Mercure’s “Pawn Shop Guitar” and “Tell the Devil,” Kelly Burke’s “Lonesome Tears,” and bassist Rob Shot’s “Crying Shame” are the standout tracks, but make no mistake, the Benedictions are a unit who obviously dig each other’s songs and turn them out with collective spirit and finesse.
Detroit Rebellion, on the other hand, is the work of one anonymous fellow (there’s a picture of the singer/songwriter playing a six string on the third page of the gatefold insert and that’s it), presumably, given the populist sentiments of the lyrics, because he represents the common Joe in his rootsiest persona, at home with the blues. And admittedly, I’m stretching the word “new” here since D.R. released this in the spring. But I dare say if this record comes out on Vanguard, Folkways or Elektra and we’re talking anytime 1964 instead of 2010, nitcrits everywhere are peeing their pantses to beat the competition to the newsstand. What to say? What to make of it?
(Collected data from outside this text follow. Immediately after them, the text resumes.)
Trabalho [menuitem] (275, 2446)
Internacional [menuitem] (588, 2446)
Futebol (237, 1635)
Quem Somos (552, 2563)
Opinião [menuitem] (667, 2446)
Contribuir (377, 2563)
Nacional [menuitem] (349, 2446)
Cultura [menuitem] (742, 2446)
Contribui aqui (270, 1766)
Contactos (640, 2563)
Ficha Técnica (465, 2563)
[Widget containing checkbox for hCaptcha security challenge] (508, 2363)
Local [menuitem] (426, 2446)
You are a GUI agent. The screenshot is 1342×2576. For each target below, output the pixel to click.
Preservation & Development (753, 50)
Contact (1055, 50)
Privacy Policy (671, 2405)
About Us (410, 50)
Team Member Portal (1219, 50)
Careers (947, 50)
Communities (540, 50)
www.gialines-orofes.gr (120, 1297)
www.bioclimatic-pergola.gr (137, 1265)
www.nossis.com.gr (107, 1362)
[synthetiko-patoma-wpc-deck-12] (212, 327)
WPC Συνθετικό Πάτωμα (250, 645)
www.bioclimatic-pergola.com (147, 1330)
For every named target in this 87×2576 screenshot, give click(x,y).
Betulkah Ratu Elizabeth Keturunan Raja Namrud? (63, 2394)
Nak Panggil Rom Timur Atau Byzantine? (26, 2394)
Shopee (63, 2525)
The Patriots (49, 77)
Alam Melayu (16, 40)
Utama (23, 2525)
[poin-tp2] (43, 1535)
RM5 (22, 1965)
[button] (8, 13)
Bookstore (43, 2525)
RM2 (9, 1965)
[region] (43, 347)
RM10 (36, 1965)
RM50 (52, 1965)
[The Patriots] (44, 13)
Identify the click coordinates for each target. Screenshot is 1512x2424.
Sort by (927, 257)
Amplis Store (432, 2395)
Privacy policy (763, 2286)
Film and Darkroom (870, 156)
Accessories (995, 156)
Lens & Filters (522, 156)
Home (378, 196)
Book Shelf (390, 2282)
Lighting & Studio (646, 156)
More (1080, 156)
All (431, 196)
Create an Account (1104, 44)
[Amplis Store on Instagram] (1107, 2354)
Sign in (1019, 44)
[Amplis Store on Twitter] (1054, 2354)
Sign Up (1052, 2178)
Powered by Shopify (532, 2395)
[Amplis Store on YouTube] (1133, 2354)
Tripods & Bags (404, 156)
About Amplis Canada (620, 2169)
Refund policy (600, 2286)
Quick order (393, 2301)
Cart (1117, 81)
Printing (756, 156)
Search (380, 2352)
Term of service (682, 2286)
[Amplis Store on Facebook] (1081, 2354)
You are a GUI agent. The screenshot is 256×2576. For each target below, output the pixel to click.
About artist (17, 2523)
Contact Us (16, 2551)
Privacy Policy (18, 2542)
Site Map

It’s folksy and bluesy and tells stories of honest people on the wrong side of the law, “A Case of Mistaken Identity,” and weather, race and class, “New Orleans,” and freedom of expression, “Don’t Make Waves.”
The rhythms drive, the chords are propulsive, the assured voice at times sounds a bit maniacal, and that’s the part that might baffle the old school folk critic. Because in D.R.’s delivery there’s a tinge of the spoken word provocateur. Perhaps it’s just his version of populist-oriented Woody G. shading, or a new take on the tradition of talking blues, but there’s a ballsy, punky edge to it, making D.R. (I’m pleased to say) impossible to classify. Add to the mix, the periodic references to backwoods preaching, speaking in riddles and tongues, (“Didn’t See it Comin’), facing judgment but not wanting to go it alone, “Step into the Fire,” and the intermittent cries of D.R.’s imagined souls to their maker, and you’ve got the voice of a seeker delivering a hell of a debut.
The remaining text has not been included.